U.S. deaths from coronavirus could reach 200,000 with millions of cases, the government's top infectious diseases expert warned on Sunday as New York, New Orleans and other major cities warned they would soon run out of medical supplies.
Dr. Anthony Fauci, director of the National Institute of Allergy and Infectious Diseases, estimated in an interview with CNN that the pandemic could cause between 100,000 and 200,000 deaths in the United States.
Since 2010, the flu has killed between 12,000 and 61,000 Americans a year, according to the website of the U.S. Centers for Disease Control and Prevention. The 1918-19 flu pandemic killed 675,000 in the United States, according to the Centers for Disease Control and Prevention (CDC).
A shortage of ventilators in several major cities worsened as the U.S. death count crossed 2,100 on Saturday, more than double the level from two days ago. The United States has now recorded more than 123,000 cases of COVID-19, the disease caused by the virus, the most of any country in the world.
New York City will need hundreds more ventilators in a few days and more masks, gowns and other supplies by April 5, Mayor Bill de Blasio told CNN on Sunday.
New Orleans will run out of ventilators around April 4 and officials in Louisiana still do not know whether they will receive any ventilators from the national stockpile, the governor said.
Louisiana has tried to order 12,000 ventilators from commercial vendors and has received 192, Governor John Bel Edwards said on CBS' "Face the Nation."
"We haven't yet been approved for ventilators out of the national stockpile. I continue to press that case and I hope we will be cut in for a slice of what they have left," Edwards said. "It is the one thing that really keeps me up at night."
Doctors are also especially concerned about a shortage of ventilators, breathing machines needed by many of those suffering from the pneumonia-like respiratory ailment.
Dr. Arabia Mollette, an emergency medicine physician at Brookdale and St. Barnabas Hospital in the Bronx, has started praying during the cab ride to work in the morning before she enters what she describes as a "medical warzone." At the end of her shift, which often runs much longer than the scheduled 12 hours, she sometimes cannot hold back tears.
"We're trying to keep our heads above water without drowning," Mollette said. "We are scared. We're trying to fight for everyone else's life, but we also fight for our lives as well."

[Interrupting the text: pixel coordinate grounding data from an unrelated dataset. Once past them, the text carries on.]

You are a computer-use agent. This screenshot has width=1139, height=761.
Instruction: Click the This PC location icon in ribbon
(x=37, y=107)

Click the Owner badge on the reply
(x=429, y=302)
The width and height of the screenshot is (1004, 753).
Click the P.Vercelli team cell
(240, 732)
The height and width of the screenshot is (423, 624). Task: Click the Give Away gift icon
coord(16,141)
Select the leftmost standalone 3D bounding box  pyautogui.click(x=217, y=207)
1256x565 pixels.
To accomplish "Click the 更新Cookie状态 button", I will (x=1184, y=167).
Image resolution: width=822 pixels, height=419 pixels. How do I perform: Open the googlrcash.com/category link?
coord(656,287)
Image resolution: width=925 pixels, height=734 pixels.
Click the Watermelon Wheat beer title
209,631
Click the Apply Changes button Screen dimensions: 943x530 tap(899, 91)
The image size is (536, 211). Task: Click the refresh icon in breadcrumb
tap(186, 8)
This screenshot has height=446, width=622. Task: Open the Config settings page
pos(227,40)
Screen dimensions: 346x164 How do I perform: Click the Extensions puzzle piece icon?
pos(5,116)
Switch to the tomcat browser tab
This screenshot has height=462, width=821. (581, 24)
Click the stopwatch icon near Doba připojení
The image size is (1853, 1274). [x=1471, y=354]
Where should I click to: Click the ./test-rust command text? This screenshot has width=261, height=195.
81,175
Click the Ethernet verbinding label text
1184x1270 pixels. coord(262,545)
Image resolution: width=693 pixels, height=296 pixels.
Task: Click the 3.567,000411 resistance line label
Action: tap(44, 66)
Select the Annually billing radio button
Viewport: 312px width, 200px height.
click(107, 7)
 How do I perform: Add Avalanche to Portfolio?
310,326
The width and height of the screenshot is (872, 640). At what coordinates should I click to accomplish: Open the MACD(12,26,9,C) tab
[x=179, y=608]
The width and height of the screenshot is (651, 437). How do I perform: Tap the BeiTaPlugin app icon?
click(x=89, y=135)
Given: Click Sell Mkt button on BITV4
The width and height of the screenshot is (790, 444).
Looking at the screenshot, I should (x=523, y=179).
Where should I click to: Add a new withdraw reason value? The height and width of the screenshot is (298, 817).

On Saturday, the U.S. Centers for Disease Control and Prevention warned residents of New York, Connecticut and New Jersey against non-essential domestic travel for 14 days.
Tests to track the disease's progress also remain in short supply, despite repeated White House promises that they would be widely available.
Since the virus first appeared in the United States in late January, President Donald Trump has vacillated between playing down the risks of infection and urging Americans to take steps to slow its spread.